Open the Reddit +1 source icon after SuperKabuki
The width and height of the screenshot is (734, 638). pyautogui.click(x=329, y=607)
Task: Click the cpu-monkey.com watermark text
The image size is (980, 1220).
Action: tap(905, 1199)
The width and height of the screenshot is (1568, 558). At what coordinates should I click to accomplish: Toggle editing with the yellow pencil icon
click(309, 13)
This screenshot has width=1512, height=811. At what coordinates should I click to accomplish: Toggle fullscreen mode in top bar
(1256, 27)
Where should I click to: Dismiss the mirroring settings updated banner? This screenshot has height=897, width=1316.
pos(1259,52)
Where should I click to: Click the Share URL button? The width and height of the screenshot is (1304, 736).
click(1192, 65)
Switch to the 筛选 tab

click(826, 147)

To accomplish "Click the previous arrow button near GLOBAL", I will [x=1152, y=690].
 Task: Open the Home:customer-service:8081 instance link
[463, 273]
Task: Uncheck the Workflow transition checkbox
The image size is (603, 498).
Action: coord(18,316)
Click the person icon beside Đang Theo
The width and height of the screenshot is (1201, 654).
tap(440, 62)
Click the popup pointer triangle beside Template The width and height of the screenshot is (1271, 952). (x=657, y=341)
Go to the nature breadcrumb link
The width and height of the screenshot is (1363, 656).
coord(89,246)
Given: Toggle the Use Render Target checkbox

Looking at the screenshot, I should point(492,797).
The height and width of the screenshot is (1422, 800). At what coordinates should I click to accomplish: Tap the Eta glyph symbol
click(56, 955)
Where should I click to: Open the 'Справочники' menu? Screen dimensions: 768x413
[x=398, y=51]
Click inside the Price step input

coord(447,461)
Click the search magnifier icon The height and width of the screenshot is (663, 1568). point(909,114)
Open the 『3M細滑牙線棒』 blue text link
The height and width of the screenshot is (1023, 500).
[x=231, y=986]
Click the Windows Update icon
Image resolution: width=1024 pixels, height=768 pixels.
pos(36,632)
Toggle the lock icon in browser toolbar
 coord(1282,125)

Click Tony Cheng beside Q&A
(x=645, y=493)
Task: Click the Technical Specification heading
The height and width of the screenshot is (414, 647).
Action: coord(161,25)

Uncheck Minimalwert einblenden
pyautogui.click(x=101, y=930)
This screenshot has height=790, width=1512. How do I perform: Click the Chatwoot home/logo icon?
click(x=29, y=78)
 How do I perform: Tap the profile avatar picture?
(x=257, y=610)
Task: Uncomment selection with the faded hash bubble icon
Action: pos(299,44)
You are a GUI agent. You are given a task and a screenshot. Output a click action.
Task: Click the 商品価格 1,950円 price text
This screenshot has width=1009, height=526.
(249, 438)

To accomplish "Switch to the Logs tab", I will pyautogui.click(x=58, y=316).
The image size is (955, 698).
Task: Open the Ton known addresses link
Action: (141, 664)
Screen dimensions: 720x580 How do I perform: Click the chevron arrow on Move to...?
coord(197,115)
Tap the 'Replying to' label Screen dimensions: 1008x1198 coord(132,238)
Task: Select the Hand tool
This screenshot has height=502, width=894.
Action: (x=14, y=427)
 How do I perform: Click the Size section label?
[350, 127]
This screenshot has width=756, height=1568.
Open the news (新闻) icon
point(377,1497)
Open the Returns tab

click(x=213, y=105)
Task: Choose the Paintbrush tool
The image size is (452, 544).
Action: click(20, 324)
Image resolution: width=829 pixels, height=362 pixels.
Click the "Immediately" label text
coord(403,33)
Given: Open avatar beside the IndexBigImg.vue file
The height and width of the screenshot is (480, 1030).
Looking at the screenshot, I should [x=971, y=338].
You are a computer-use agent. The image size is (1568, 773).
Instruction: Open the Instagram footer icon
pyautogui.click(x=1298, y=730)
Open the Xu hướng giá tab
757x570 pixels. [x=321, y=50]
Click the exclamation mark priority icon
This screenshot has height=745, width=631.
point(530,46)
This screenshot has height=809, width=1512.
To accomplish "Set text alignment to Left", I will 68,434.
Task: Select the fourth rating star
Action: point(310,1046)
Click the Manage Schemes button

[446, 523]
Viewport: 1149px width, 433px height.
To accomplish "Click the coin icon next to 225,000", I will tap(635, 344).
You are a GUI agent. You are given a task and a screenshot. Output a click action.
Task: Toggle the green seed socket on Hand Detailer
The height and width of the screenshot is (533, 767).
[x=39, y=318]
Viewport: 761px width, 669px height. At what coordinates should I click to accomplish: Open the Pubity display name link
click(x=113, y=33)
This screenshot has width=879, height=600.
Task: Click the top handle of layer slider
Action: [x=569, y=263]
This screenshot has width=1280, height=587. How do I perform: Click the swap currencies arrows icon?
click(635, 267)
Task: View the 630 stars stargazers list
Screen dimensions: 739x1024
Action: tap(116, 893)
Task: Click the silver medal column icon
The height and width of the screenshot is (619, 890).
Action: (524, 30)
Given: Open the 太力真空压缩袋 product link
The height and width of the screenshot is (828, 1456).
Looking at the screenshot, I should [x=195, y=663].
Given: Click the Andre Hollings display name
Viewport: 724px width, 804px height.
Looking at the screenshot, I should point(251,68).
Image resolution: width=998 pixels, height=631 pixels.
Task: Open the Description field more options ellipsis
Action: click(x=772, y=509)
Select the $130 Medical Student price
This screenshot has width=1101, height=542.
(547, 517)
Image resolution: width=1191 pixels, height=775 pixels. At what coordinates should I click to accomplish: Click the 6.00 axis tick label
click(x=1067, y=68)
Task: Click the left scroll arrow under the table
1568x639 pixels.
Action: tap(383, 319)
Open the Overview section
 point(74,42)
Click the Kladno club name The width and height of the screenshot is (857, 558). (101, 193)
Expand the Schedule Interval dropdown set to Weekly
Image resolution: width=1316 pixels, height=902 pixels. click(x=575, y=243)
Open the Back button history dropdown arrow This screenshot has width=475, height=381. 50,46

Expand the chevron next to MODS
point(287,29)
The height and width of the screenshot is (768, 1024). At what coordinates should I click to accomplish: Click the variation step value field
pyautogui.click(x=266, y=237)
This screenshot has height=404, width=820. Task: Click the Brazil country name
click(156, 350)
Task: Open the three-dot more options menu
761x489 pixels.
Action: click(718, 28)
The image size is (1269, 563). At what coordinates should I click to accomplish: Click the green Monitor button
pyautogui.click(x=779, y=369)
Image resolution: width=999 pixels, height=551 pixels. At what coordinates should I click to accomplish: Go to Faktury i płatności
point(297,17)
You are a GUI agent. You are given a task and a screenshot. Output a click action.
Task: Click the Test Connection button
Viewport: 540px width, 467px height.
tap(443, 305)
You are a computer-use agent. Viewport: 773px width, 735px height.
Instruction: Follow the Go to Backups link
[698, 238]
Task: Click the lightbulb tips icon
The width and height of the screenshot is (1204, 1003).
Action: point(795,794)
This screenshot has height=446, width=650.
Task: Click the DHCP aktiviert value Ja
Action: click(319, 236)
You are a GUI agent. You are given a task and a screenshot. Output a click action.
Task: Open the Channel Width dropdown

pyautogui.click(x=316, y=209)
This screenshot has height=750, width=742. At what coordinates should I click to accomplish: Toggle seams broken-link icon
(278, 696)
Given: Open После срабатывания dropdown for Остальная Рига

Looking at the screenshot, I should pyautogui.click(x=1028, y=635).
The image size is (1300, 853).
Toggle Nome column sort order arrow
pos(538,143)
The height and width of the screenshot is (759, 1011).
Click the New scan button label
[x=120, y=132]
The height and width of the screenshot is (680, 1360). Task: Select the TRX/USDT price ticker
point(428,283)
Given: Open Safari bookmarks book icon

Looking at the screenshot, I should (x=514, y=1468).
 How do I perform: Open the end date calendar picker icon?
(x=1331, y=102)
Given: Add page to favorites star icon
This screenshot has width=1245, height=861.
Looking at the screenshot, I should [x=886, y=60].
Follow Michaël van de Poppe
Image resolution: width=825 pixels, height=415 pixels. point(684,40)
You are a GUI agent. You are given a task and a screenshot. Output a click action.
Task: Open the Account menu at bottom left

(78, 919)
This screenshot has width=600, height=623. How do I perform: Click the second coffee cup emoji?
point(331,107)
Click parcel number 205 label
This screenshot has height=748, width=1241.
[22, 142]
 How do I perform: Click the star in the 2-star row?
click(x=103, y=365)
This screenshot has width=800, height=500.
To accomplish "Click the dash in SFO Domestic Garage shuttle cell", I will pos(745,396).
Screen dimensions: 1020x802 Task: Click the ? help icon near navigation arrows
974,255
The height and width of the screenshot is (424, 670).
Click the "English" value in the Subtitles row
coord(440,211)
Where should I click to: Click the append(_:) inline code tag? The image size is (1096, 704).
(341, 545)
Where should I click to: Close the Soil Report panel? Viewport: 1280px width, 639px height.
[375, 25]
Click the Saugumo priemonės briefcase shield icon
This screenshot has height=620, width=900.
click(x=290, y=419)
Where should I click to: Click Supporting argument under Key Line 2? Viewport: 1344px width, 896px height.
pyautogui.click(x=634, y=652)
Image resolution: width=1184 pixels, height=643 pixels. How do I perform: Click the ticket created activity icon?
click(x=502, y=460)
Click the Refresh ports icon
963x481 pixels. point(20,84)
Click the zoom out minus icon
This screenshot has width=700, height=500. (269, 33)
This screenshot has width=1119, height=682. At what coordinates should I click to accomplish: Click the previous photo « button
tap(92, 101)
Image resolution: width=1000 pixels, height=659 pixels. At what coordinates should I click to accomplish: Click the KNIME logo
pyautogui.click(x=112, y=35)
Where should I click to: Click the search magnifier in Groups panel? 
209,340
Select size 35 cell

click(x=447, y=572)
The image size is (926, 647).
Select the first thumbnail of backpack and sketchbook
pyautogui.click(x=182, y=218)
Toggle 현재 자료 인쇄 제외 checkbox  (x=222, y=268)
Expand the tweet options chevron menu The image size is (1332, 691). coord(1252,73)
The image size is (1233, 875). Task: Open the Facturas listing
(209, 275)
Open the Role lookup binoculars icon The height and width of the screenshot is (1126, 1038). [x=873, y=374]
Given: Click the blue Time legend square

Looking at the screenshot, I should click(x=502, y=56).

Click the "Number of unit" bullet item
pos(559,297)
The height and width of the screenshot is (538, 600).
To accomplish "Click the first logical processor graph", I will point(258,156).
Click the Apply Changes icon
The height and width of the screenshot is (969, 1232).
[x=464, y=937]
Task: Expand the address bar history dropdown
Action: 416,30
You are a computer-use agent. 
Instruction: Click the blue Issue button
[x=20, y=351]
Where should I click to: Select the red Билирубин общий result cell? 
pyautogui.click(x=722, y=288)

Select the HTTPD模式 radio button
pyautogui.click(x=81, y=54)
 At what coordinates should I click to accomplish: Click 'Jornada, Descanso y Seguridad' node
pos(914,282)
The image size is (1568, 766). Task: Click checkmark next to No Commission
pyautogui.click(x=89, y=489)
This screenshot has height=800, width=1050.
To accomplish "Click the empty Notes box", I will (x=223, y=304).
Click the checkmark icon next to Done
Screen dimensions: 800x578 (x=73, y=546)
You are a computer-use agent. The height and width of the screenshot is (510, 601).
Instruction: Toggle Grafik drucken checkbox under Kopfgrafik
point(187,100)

Task instructions: Beginning at the line above with "Task: Select the Hand tool" and finishing at the line with "Given: Open avatar", return each line exactly and return nothing else.

Answer section:
Task: Select the Hand tool
This screenshot has height=502, width=894.
Action: (x=14, y=427)
 How do I perform: Click the Size section label?
[350, 127]
This screenshot has width=756, height=1568.
Open the news (新闻) icon
point(377,1497)
Open the Returns tab

click(x=213, y=105)
Task: Choose the Paintbrush tool
The image size is (452, 544).
Action: click(20, 324)
Image resolution: width=829 pixels, height=362 pixels.
Click the "Immediately" label text
coord(403,33)
Given: Open avatar beside the IndexBigImg.vue file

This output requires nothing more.